German 10-year bonds extended the biggest weekly advance in almost two months amid signs of slowing growth in the euro region. Spain’s 10-year yield rose 16 basis points to 6.39 percent at 3:24 p.m., while Italian 10-year yields rose 13 basis points to 5.76 percent. The euro fell 0.5 percent to $1.2501.

With Greece in a fifth year of recession and Samaras saying today that the country needs “deep breaths to keep going,” Merkel didn’t say whether the terms of the country’s $240 billion international financial lifeline will be eased.

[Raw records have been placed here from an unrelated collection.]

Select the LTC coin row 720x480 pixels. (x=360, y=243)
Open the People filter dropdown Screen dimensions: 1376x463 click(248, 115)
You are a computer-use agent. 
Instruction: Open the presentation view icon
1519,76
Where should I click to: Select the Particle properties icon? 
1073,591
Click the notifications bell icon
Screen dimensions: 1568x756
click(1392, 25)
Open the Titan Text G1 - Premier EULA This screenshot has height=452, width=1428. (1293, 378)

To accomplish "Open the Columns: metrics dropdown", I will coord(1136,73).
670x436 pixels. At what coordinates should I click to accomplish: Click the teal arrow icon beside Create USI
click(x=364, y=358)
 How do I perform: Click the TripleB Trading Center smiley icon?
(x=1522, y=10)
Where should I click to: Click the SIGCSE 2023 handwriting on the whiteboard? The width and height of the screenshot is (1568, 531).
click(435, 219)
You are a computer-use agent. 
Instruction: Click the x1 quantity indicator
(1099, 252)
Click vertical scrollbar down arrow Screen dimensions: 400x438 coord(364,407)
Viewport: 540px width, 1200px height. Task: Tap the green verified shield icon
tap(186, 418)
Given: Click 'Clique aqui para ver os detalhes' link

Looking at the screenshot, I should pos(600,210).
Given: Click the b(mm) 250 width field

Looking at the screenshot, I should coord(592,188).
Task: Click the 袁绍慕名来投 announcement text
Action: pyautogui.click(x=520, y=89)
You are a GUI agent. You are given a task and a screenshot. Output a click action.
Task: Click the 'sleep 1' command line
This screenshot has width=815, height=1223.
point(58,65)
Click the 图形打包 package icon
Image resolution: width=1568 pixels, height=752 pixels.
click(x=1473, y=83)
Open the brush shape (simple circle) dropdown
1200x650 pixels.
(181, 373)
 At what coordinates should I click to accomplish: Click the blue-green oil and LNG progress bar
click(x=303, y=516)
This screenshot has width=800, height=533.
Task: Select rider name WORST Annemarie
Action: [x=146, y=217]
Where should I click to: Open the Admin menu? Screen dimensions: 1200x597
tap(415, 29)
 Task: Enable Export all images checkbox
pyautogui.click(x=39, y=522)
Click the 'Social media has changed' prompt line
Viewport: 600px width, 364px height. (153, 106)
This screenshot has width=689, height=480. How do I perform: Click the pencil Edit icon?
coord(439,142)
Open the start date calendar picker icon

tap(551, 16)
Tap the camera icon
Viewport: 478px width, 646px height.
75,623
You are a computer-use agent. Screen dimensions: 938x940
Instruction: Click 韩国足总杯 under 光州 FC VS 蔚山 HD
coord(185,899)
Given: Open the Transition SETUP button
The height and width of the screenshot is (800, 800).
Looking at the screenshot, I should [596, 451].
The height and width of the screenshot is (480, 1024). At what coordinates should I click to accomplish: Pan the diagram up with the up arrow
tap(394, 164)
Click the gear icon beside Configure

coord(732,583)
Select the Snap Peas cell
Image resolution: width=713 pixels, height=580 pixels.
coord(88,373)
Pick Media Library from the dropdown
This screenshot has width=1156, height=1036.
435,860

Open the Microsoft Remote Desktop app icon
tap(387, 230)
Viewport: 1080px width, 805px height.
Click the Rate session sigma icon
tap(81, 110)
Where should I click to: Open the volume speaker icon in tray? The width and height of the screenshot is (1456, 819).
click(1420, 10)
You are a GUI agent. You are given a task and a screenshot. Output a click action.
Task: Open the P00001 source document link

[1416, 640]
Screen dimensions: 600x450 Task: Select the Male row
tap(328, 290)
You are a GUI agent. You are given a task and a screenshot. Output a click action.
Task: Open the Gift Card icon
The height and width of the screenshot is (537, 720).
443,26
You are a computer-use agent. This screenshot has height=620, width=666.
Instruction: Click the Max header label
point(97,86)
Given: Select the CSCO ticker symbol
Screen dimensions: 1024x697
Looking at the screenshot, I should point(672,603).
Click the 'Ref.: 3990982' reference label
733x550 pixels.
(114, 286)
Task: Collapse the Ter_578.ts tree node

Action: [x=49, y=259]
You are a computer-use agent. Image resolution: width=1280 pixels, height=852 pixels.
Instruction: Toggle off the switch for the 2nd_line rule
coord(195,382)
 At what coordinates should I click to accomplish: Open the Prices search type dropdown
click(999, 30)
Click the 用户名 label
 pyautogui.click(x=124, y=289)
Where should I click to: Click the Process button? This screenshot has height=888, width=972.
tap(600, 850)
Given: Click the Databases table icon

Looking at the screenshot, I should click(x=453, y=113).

Options raised in Germany in recent days include front- loading aid payments to Greece to help it over liquidity hurdles; lowering the interest rate or extending maturities on loans; and pushing for a second debt writedown, this time focusing on bonds held by public institutions, notably the European Central Bank.

Stave Off Crisis

Samaras has used interviews this week with German and French newspapers to call for more time to meet program targets as European officials look for ways to stave off an immediate crisis after the report by the so-called troika of the ECB, the European Commission and the International Monetary Fund. Greece is dependent on outside funds to remain in the 17-nation euro area, where the debt crisis has led nations including Spain to seek bailouts.

“I am deeply convinced that the new government under the leadership of Prime Minister Samaras will do what it takes to solve the problem in Greece,” Merkel said. “This is a difficult path and Germany has always said it will support Greece on this path.”

A Greek exit would “not be a problem for the euro” because the region’s financial backstops can help prevent contagion, Volker Kauder, the parliamentary caucus leader of Merkel’s Christian Democratic Union, said on ZDF television.

Merkel rebutted that comment, saying that “it’s the goal of the entire German government that Greece is part of the euro zone.”

“It’s clear from today’s talks that Mrs. Merkel will accommodate Mr. Samaras and the Greeks,” Joachim Poss, the deputy parliamentary leader of the Social Democrats, Germany’s largest opposition party, said in an e-mailed statement.